Restate, word for word, every line of the data.
Data excerpts START
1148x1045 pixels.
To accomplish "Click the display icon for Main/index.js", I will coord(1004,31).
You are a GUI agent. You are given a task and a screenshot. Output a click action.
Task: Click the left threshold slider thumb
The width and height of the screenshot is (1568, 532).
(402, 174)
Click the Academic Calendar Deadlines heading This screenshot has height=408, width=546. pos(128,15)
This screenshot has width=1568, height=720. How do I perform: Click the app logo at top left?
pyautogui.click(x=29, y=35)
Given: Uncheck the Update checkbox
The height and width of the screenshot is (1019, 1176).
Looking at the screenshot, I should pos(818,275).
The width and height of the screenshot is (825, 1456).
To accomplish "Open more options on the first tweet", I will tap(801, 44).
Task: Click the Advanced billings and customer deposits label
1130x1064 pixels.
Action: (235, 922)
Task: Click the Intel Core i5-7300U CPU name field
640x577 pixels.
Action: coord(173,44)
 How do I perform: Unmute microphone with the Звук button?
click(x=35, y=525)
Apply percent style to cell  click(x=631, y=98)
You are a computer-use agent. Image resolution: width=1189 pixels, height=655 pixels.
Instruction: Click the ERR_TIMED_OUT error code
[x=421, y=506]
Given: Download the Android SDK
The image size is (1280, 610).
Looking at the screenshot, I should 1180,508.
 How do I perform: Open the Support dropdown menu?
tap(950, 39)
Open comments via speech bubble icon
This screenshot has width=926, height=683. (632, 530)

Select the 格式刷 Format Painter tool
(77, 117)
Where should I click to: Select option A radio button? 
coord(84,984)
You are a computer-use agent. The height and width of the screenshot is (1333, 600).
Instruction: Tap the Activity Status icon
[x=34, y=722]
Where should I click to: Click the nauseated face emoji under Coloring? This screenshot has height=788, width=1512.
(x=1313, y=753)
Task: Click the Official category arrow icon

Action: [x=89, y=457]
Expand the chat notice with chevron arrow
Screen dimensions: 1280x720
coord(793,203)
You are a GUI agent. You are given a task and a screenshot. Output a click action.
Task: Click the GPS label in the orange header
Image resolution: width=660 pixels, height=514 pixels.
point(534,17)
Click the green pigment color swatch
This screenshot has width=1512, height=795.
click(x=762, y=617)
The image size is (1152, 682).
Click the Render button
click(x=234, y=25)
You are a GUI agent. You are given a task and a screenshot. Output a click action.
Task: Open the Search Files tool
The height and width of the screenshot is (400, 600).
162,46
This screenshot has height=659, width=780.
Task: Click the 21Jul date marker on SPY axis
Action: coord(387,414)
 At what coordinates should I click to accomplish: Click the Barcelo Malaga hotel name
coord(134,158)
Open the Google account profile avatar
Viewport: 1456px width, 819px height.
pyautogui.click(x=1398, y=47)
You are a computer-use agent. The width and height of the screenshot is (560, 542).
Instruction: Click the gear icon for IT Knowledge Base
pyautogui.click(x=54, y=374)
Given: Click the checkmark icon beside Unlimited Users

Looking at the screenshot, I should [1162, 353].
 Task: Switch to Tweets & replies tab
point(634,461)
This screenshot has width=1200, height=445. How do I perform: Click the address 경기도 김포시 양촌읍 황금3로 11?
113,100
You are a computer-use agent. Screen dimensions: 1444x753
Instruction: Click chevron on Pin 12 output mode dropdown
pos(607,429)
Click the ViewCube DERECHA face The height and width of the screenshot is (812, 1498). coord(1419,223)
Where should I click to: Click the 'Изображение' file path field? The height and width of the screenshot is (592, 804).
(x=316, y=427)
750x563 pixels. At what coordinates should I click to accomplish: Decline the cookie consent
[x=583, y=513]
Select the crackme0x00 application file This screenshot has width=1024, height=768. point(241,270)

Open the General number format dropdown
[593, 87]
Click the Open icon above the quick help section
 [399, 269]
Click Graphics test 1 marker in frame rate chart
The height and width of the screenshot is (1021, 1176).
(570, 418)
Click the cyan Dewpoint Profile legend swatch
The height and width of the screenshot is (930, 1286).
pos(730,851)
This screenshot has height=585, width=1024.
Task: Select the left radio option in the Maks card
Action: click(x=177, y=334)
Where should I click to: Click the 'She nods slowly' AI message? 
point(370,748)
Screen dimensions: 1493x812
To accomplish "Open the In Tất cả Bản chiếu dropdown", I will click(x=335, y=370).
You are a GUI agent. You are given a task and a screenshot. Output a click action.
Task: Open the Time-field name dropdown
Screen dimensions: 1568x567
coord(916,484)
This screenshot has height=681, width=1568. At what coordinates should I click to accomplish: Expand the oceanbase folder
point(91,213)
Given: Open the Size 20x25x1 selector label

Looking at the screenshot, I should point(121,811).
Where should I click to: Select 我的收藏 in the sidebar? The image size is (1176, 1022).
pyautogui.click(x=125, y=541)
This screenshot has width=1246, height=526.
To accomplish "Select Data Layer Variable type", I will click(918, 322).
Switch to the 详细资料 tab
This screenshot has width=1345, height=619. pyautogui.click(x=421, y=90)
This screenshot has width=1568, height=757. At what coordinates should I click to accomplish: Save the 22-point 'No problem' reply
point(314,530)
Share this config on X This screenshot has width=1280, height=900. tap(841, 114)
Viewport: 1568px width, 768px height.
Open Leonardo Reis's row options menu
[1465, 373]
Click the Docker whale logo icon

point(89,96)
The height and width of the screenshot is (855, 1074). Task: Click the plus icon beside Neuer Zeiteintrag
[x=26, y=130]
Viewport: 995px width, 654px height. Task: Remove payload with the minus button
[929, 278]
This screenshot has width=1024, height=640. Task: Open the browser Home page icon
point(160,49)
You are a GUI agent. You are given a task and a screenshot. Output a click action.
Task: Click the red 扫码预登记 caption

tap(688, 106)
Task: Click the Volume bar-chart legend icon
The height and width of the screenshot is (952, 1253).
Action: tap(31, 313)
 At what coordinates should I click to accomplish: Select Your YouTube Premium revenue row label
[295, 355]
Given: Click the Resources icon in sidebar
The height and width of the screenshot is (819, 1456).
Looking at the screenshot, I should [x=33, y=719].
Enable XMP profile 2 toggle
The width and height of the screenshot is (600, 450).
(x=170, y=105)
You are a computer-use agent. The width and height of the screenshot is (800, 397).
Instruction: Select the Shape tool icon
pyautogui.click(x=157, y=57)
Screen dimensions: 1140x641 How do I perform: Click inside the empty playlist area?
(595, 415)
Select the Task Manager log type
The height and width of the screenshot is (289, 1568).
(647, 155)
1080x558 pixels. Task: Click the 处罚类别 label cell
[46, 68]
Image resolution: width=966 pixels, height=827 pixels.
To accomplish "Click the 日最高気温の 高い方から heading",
Data excerpts END
- _Solution for this exercise_:
1148x1045 pixels.
To accomplish "Click the display icon for Main/index.js", I will coord(1004,31).
You are a GUI agent. You are given a task and a screenshot. Output a click action.
Task: Click the left threshold slider thumb
The width and height of the screenshot is (1568, 532).
(402, 174)
Click the Academic Calendar Deadlines heading This screenshot has height=408, width=546. pos(128,15)
This screenshot has width=1568, height=720. How do I perform: Click the app logo at top left?
pyautogui.click(x=29, y=35)
Given: Uncheck the Update checkbox
The height and width of the screenshot is (1019, 1176).
Looking at the screenshot, I should pos(818,275).
The width and height of the screenshot is (825, 1456).
To accomplish "Open more options on the first tweet", I will tap(801, 44).
Task: Click the Advanced billings and customer deposits label
1130x1064 pixels.
Action: (235, 922)
Task: Click the Intel Core i5-7300U CPU name field
640x577 pixels.
Action: coord(173,44)
 How do I perform: Unmute microphone with the Звук button?
click(x=35, y=525)
Apply percent style to cell  click(x=631, y=98)
You are a computer-use agent. Image resolution: width=1189 pixels, height=655 pixels.
Instruction: Click the ERR_TIMED_OUT error code
[x=421, y=506]
Given: Download the Android SDK
The image size is (1280, 610).
Looking at the screenshot, I should 1180,508.
 How do I perform: Open the Support dropdown menu?
tap(950, 39)
Open comments via speech bubble icon
This screenshot has width=926, height=683. (632, 530)

Select the 格式刷 Format Painter tool
(77, 117)
Where should I click to: Select option A radio button? 
coord(84,984)
You are a computer-use agent. The height and width of the screenshot is (1333, 600).
Instruction: Tap the Activity Status icon
[x=34, y=722]
Where should I click to: Click the nauseated face emoji under Coloring? This screenshot has height=788, width=1512.
(x=1313, y=753)
Task: Click the Official category arrow icon

Action: [x=89, y=457]
Expand the chat notice with chevron arrow
Screen dimensions: 1280x720
coord(793,203)
You are a GUI agent. You are given a task and a screenshot. Output a click action.
Task: Click the GPS label in the orange header
Image resolution: width=660 pixels, height=514 pixels.
point(534,17)
Click the green pigment color swatch
This screenshot has width=1512, height=795.
click(x=762, y=617)
The image size is (1152, 682).
Click the Render button
click(x=234, y=25)
You are a GUI agent. You are given a task and a screenshot. Output a click action.
Task: Open the Search Files tool
The height and width of the screenshot is (400, 600).
162,46
This screenshot has height=659, width=780.
Task: Click the 21Jul date marker on SPY axis
Action: coord(387,414)
 At what coordinates should I click to accomplish: Click the Barcelo Malaga hotel name
coord(134,158)
Open the Google account profile avatar
Viewport: 1456px width, 819px height.
pyautogui.click(x=1398, y=47)
You are a computer-use agent. The width and height of the screenshot is (560, 542).
Instruction: Click the gear icon for IT Knowledge Base
pyautogui.click(x=54, y=374)
Given: Click the checkmark icon beside Unlimited Users

Looking at the screenshot, I should [1162, 353].
 Task: Switch to Tweets & replies tab
point(634,461)
This screenshot has width=1200, height=445. How do I perform: Click the address 경기도 김포시 양촌읍 황금3로 11?
113,100
You are a computer-use agent. Screen dimensions: 1444x753
Instruction: Click chevron on Pin 12 output mode dropdown
pos(607,429)
Click the ViewCube DERECHA face The height and width of the screenshot is (812, 1498). coord(1419,223)
Where should I click to: Click the 'Изображение' file path field? The height and width of the screenshot is (592, 804).
(x=316, y=427)
750x563 pixels. At what coordinates should I click to accomplish: Decline the cookie consent
[x=583, y=513]
Select the crackme0x00 application file This screenshot has width=1024, height=768. point(241,270)

Open the General number format dropdown
[593, 87]
Click the Open icon above the quick help section
 [399, 269]
Click Graphics test 1 marker in frame rate chart
The height and width of the screenshot is (1021, 1176).
(570, 418)
Click the cyan Dewpoint Profile legend swatch
The height and width of the screenshot is (930, 1286).
pos(730,851)
This screenshot has height=585, width=1024.
Task: Select the left radio option in the Maks card
Action: click(x=177, y=334)
Where should I click to: Click the 'She nods slowly' AI message? 
point(370,748)
Screen dimensions: 1493x812
To accomplish "Open the In Tất cả Bản chiếu dropdown", I will click(x=335, y=370).
You are a GUI agent. You are given a task and a screenshot. Output a click action.
Task: Open the Time-field name dropdown
Screen dimensions: 1568x567
coord(916,484)
This screenshot has height=681, width=1568. At what coordinates should I click to accomplish: Expand the oceanbase folder
point(91,213)
Given: Open the Size 20x25x1 selector label

Looking at the screenshot, I should point(121,811).
Where should I click to: Select 我的收藏 in the sidebar? The image size is (1176, 1022).
pyautogui.click(x=125, y=541)
This screenshot has width=1246, height=526.
To accomplish "Select Data Layer Variable type", I will click(918, 322).
Switch to the 详细资料 tab
This screenshot has width=1345, height=619. pyautogui.click(x=421, y=90)
This screenshot has width=1568, height=757. At what coordinates should I click to accomplish: Save the 22-point 'No problem' reply
point(314,530)
Share this config on X This screenshot has width=1280, height=900. tap(841, 114)
Viewport: 1568px width, 768px height.
Open Leonardo Reis's row options menu
[1465, 373]
Click the Docker whale logo icon

point(89,96)
The height and width of the screenshot is (855, 1074). Task: Click the plus icon beside Neuer Zeiteintrag
[x=26, y=130]
Viewport: 995px width, 654px height. Task: Remove payload with the minus button
[929, 278]
This screenshot has width=1024, height=640. Task: Open the browser Home page icon
point(160,49)
You are a GUI agent. You are given a task and a screenshot. Output a click action.
Task: Click the red 扫码预登记 caption

tap(688, 106)
Task: Click the Volume bar-chart legend icon
The height and width of the screenshot is (952, 1253).
Action: tap(31, 313)
 At what coordinates should I click to accomplish: Select Your YouTube Premium revenue row label
[295, 355]
Given: Click the Resources icon in sidebar
The height and width of the screenshot is (819, 1456).
Looking at the screenshot, I should [x=33, y=719].
Enable XMP profile 2 toggle
The width and height of the screenshot is (600, 450).
(x=170, y=105)
You are a computer-use agent. The width and height of the screenshot is (800, 397).
Instruction: Select the Shape tool icon
pyautogui.click(x=157, y=57)
Screen dimensions: 1140x641 How do I perform: Click inside the empty playlist area?
(595, 415)
Select the Task Manager log type
The height and width of the screenshot is (289, 1568).
(647, 155)
1080x558 pixels. Task: Click the 处罚类别 label cell
[46, 68]
Image resolution: width=966 pixels, height=827 pixels.
To accomplish "Click the 日最高気温の 高い方から heading",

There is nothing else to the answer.